Chinese Banks’ Profit Grows at Slower Pace Amid Pandemic
Profit growth at China’s listed banks continued a downward trend in the first quarter, hurt by heightened macroeconomic uncertainties and the Covid-19 pandemic, according to a report Wednesday from a global consulting group.
Ernst & Young found divergent trends among banks of different sizes in the report. Large commercial banks and national joint-stock commercial banks reported rising net profit growth, while city commercial banks and rural commercial banks experienced a V-shape bumpy growth over the past three years, the consulting group said.
Net profit of 36 listed banks that disclosed first-quarter results totaled 496 billion yuan ($69.9 billion), up 5.03% year-on-year, 2.35 percentage points lower than growth in the same period of 2019. Revenue growth was 9.35 percentage points lower at 7.23%.

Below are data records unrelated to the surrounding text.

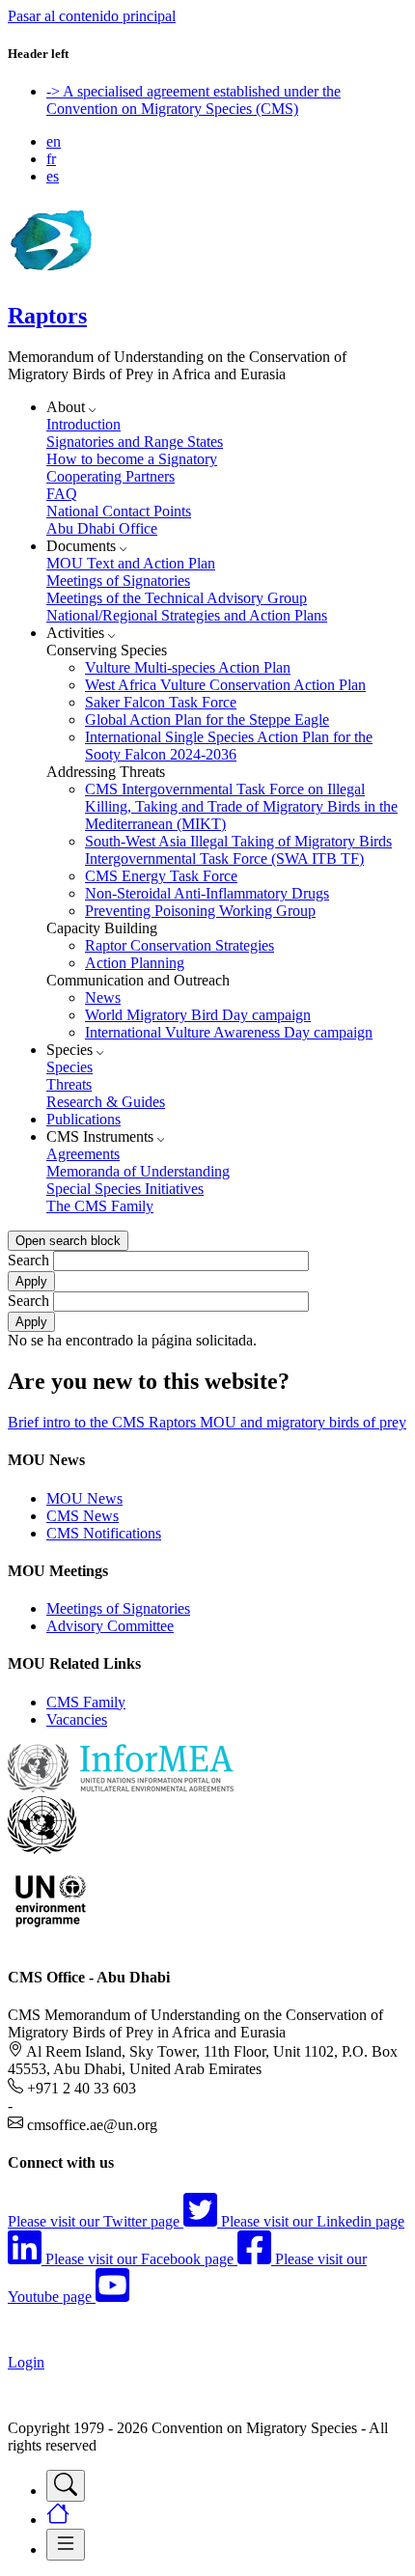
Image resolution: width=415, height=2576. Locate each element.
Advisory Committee (110, 1626)
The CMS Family (99, 1206)
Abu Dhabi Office (101, 528)
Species (69, 1067)
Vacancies (76, 1719)
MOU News (84, 1498)
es (52, 176)
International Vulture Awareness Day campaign (229, 1032)
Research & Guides (105, 1102)
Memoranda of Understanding (138, 1171)
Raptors (47, 315)
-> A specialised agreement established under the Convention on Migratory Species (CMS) (193, 100)
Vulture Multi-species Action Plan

First-quarter profit growth was boosted by expansion of banks’ assets through increased lending in support of businesses to recover from the pandemic and slower expense growth reflecting decreased travel and marketing costs, according Steve Xu, partner of financial services at Ernst & Young.
Meanwhile, nonperforming loan ratios didn’t rise significantly. The nonperforming loan (NPL) ratio of China’s commercial banks climbed to 1.91% at the end of March, up 0.05 of a percentage point from the end of December and marking the highest level since March 2009, according to data from the China Banking and Insurance Regulatory Commission (CBIRC).

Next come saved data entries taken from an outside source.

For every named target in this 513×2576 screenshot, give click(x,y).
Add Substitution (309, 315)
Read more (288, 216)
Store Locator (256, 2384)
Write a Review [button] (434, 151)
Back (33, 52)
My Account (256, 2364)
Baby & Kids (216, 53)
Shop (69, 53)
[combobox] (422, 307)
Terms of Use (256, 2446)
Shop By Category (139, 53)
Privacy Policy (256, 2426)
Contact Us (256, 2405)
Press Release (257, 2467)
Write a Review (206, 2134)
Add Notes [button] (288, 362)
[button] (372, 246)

In the first quarter, banks increased loan-loss provisions by 17% over the same period last year to 4.8 trillion yuan ($676.7 billion), but Ernst & Young said the increase wasn’t as sharp as for some banking peers in the U.S.
The five biggest U.S. lenders stashed away $24 billion of loan-loss provisions in the first quarter, almost five times as much as in the previous period.
Some analysts are worried that Chinese banks might not have prepared enough for a potential tsunami of bad loans. Ernst & Young’s Xu said the more moderate increase in Chinese banks’ loan-loss provisions reflected different stages for China and the U.S. in the pandemic. The outbreak is largely under control and economic activities have gradually resumed in China, while the epidemic is still raging in the U.S., he said.
The report also noted divergent trends in different types of Chinese listed banks. The NPL ratio of large commercial banks and national joint-stock commercial banks dropped while that of city commercial banks and rural commercial banks rose.
Some banks had larger increases in loan-loss provisions in 2018 because of strict implementation of bad loan classifications or in compliance with a new international financial reporting standard requiring a change in impairment calculations.
As banks defer certain loan repayments as part of efforts to support businesses after the pandemic, the NPL ratio may further increase in the second half but overall is still under control, Xu said.